Target position records

(begin)

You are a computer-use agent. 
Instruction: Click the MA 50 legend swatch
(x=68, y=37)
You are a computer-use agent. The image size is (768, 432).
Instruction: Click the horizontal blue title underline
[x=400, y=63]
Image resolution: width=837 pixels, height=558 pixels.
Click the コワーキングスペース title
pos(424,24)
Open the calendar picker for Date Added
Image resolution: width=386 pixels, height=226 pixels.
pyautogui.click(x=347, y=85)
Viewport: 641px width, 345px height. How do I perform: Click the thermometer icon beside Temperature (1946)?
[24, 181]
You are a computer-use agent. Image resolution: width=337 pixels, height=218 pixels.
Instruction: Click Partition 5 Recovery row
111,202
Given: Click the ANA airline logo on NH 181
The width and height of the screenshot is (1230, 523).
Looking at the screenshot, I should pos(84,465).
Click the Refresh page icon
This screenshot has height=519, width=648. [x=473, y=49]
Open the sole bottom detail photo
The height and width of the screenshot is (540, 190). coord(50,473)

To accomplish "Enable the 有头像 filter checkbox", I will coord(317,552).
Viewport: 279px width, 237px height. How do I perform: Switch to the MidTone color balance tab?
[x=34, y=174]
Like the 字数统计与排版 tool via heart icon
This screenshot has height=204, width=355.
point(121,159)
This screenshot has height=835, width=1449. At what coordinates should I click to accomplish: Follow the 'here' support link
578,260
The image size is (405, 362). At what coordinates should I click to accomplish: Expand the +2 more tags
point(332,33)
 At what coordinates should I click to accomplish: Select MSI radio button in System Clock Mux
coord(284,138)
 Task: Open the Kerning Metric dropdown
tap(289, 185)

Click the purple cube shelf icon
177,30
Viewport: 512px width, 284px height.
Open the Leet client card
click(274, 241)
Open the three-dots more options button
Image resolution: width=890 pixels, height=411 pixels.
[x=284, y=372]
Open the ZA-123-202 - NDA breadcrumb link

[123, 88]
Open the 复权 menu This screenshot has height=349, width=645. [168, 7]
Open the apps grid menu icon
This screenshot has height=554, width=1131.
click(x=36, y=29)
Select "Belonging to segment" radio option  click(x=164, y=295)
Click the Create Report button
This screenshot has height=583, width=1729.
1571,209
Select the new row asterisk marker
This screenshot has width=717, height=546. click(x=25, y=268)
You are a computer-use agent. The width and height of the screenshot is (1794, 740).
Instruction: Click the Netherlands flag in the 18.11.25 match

(end)

## Aim:
Update the records so that every "Instruction" becomes "Command", and keep everything else the same.

## Written response:
You are a computer-use agent. 
Command: Click the MA 50 legend swatch
(x=68, y=37)
You are a computer-use agent. The image size is (768, 432).
Command: Click the horizontal blue title underline
[x=400, y=63]
Image resolution: width=837 pixels, height=558 pixels.
Click the コワーキングスペース title
pos(424,24)
Open the calendar picker for Date Added
Image resolution: width=386 pixels, height=226 pixels.
pyautogui.click(x=347, y=85)
Viewport: 641px width, 345px height. How do I perform: Click the thermometer icon beside Temperature (1946)?
[24, 181]
You are a computer-use agent. Image resolution: width=337 pixels, height=218 pixels.
Command: Click Partition 5 Recovery row
111,202
Given: Click the ANA airline logo on NH 181
The width and height of the screenshot is (1230, 523).
Looking at the screenshot, I should pos(84,465).
Click the Refresh page icon
This screenshot has height=519, width=648. [x=473, y=49]
Open the sole bottom detail photo
The height and width of the screenshot is (540, 190). coord(50,473)

To accomplish "Enable the 有头像 filter checkbox", I will coord(317,552).
Viewport: 279px width, 237px height. How do I perform: Switch to the MidTone color balance tab?
[x=34, y=174]
Like the 字数统计与排版 tool via heart icon
This screenshot has height=204, width=355.
point(121,159)
This screenshot has height=835, width=1449. At what coordinates should I click to accomplish: Follow the 'here' support link
578,260
The image size is (405, 362). At what coordinates should I click to accomplish: Expand the +2 more tags
point(332,33)
 At what coordinates should I click to accomplish: Select MSI radio button in System Clock Mux
coord(284,138)
 Task: Open the Kerning Metric dropdown
tap(289, 185)

Click the purple cube shelf icon
177,30
Viewport: 512px width, 284px height.
Open the Leet client card
click(274, 241)
Open the three-dots more options button
Image resolution: width=890 pixels, height=411 pixels.
[x=284, y=372]
Open the ZA-123-202 - NDA breadcrumb link

[123, 88]
Open the 复权 menu This screenshot has height=349, width=645. [168, 7]
Open the apps grid menu icon
This screenshot has height=554, width=1131.
click(x=36, y=29)
Select "Belonging to segment" radio option  click(x=164, y=295)
Click the Create Report button
This screenshot has height=583, width=1729.
1571,209
Select the new row asterisk marker
This screenshot has width=717, height=546. click(x=25, y=268)
You are a computer-use agent. The width and height of the screenshot is (1794, 740).
Command: Click the Netherlands flag in the 18.11.25 match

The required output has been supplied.